Divisibility Rules

In my post on The Divisible Numbers Challenge, I mentioned a trick for determining in your head whether a number is divisible by 4. A friend told me that that note was silly because everybody learns that stuff in primary school, which surprised me. While I did learn about it in primary school, for some reason, I never realised that it’s probably common knowledge. Of course, I was aware that some things are taught pretty much universally. For example, I assume almost everybody knows about long division, even if most people probably have it grow rusty from disuse. I guess I just always assumed that divisibility rules are kind of a niche topic that never comes up. It seemed like one of those factoids 1 that you can bring up to surprise people. But even still, maybe it is as uncommon as I believed, or maybe a reader finds themselves among the lucky 10,000 because their school didn’t cover it, they missed it, or for some other reason I could never even guess at..

But there’s a reason most people’s long division is rusty. Am I going to say something along the lines of you won’t always have a calculator in your pocket?? People have smartphones nowadays and can do actual precise division as fast as they can type. And hasn’t everything that can be said about this topic already been said by so many people? What’s the point of learning divisibility rules?
I’m actually not sure if I’ve got a good answer for most people. If you’re maths-curious, I think this blog post is for you. It’s a great introduction to some algebra topics that you don’t usually come across in high school. If you’re considering studying maths or even something just tangentially related to maths, maybe this can help nudge you in the right direction, whether you actually like it or not. Moreover, you can always apply these rules whenever you see a number. Does it really need to be extremely useful? Or maybe you’re looking to join some tool-less maths competition. In that case, Godspeed.

To set some ground rules, we’re only looking at integers, more specifically the natural numbers (positive numbers), although it’s fairly simple to extend to the whole integer set. We say a number divides another when the division results in no remainder. My maths is rusty, so I will focus on intuition over rigorous formalism. Luckily, I believe most of it should be understandable with a high-school level of maths. Also note, we’re staying in base 10 because that’s what I usually use, even if a base 12 system has its clear advantages. I will assume that most readers will be used to working in base 10 as well.

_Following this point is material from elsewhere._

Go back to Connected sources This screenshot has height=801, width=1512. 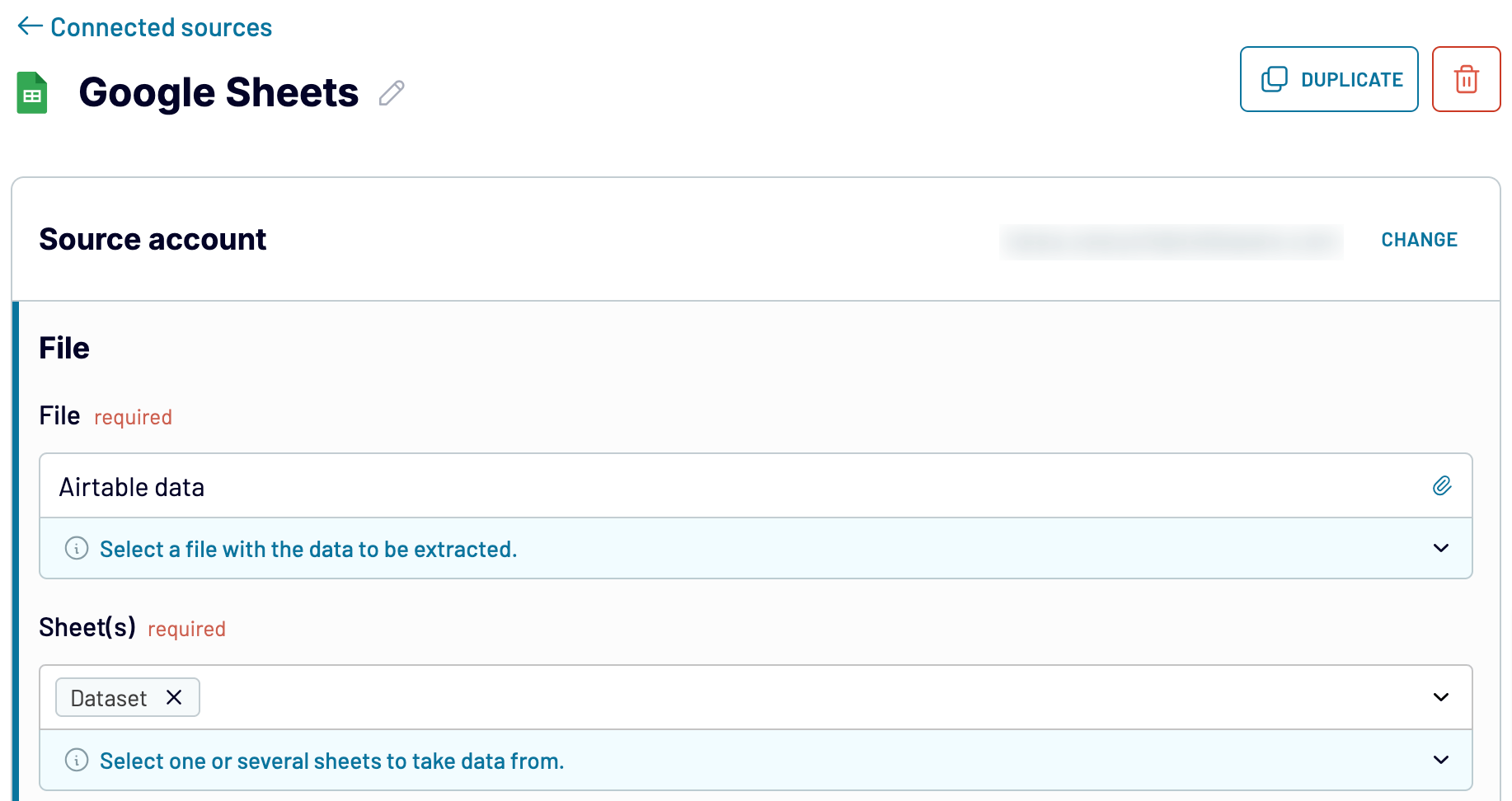coord(161,27)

I’ll tackle the numbers to divide by in roughly increasing order of complexity.

Divisibility by 1

Okay, maybe I wasn’t quite clear about my ground rules. I thought it’s clear that you can divide any integer number by $1$ without a remainder. If the number exists, it is divisible by $1$.

Divisibility by 10

Uhm, well, you know, if a number ends in $0$, it’s divisible by $10$. Just look at its last digit. When are we getting to anything actually interesting?

Divisibility by 5

A number is divisible by $5$ if its last digit is either $5$ or $0$. Any higher digits are a multiple of $10$ and thus divisible by $5$. But seriously, is this entire post like this?

Divisibility by 2

We’re still in easy territory here. A number is divisible by $2$ if its last digit is divisible by $2$. That is, $54$ is divisible by $2$ while $45$ is not.

Divisibility by 4

A number is divisible by $4$ if its last 2 digits are divisible by $4$. Any higher digits are necessarily a multiple of $100$, and we know that $100$ divides by $4$. You’re still going to have to figure out yourself if $94$ divides by $4$. It might help to just divide by $2$ twice. Maybe it’s easier to tell whether $94/2=47$ divides by $2$ if a decomposition into $94=80+14$ isn’t natural to you.

Divisibility by 8

A number is divisible by 8 if its last 3 digits are divisible by $8$. But wait, there’s a pattern! I picked up on this when I first heard about it, but today I actually want to know more. Does this pattern hold? Sure enough, a number is divisible by $16$ if its last 4 digits are divisible by $16$, although maybe that’s not as useful of a rule of thumb to compute in your head any more. Does this generalise?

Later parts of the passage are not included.